The request |
Rewrite the entries below, replacing "Viewport" with "Window size" everywhere and leaving everything else unchanged.
********************
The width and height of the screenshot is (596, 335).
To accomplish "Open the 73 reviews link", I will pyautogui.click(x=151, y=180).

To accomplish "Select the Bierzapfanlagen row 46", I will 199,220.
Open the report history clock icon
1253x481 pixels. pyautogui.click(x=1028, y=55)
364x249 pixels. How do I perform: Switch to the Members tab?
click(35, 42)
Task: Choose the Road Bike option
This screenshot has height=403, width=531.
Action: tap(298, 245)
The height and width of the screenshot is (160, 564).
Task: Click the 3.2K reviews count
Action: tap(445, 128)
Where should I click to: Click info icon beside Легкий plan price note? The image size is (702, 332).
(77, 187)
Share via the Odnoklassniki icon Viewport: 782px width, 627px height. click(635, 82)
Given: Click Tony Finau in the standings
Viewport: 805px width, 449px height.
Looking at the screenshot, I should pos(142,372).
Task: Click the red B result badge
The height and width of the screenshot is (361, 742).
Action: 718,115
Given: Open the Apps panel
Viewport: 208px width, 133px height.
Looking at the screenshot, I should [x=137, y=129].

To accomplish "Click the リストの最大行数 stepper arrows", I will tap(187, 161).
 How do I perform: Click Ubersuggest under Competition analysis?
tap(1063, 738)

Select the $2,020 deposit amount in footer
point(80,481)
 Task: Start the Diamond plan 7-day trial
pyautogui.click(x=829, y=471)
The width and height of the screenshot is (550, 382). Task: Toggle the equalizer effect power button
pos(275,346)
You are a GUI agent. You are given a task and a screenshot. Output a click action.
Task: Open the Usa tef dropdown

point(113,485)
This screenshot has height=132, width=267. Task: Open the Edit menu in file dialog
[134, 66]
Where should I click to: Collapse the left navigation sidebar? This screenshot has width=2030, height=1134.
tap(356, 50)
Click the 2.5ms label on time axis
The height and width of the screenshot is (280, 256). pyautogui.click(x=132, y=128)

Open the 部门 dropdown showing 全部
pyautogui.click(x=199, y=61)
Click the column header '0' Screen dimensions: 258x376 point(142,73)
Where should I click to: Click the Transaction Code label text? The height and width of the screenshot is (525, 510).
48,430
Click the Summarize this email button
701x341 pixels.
********************
Task answer |
The width and height of the screenshot is (596, 335).
To accomplish "Open the 73 reviews link", I will pyautogui.click(x=151, y=180).

To accomplish "Select the Bierzapfanlagen row 46", I will 199,220.
Open the report history clock icon
1253x481 pixels. pyautogui.click(x=1028, y=55)
364x249 pixels. How do I perform: Switch to the Members tab?
click(35, 42)
Task: Choose the Road Bike option
This screenshot has height=403, width=531.
Action: tap(298, 245)
The height and width of the screenshot is (160, 564).
Task: Click the 3.2K reviews count
Action: tap(445, 128)
Where should I click to: Click info icon beside Легкий plan price note? The image size is (702, 332).
(77, 187)
Share via the Odnoklassniki icon Window size: 782px width, 627px height. click(635, 82)
Given: Click Tony Finau in the standings
Window size: 805px width, 449px height.
Looking at the screenshot, I should pos(142,372).
Task: Click the red B result badge
The height and width of the screenshot is (361, 742).
Action: 718,115
Given: Open the Apps panel
Window size: 208px width, 133px height.
Looking at the screenshot, I should [x=137, y=129].

To accomplish "Click the リストの最大行数 stepper arrows", I will tap(187, 161).
 How do I perform: Click Ubersuggest under Competition analysis?
tap(1063, 738)

Select the $2,020 deposit amount in footer
point(80,481)
 Task: Start the Diamond plan 7-day trial
pyautogui.click(x=829, y=471)
The width and height of the screenshot is (550, 382). Task: Toggle the equalizer effect power button
pos(275,346)
You are a GUI agent. You are given a task and a screenshot. Output a click action.
Task: Open the Usa tef dropdown

point(113,485)
This screenshot has height=132, width=267. Task: Open the Edit menu in file dialog
[134, 66]
Where should I click to: Collapse the left navigation sidebar? This screenshot has width=2030, height=1134.
tap(356, 50)
Click the 2.5ms label on time axis
The height and width of the screenshot is (280, 256). pyautogui.click(x=132, y=128)

Open the 部门 dropdown showing 全部
pyautogui.click(x=199, y=61)
Click the column header '0' Screen dimensions: 258x376 point(142,73)
Where should I click to: Click the Transaction Code label text? The height and width of the screenshot is (525, 510).
48,430
Click the Summarize this email button
701x341 pixels.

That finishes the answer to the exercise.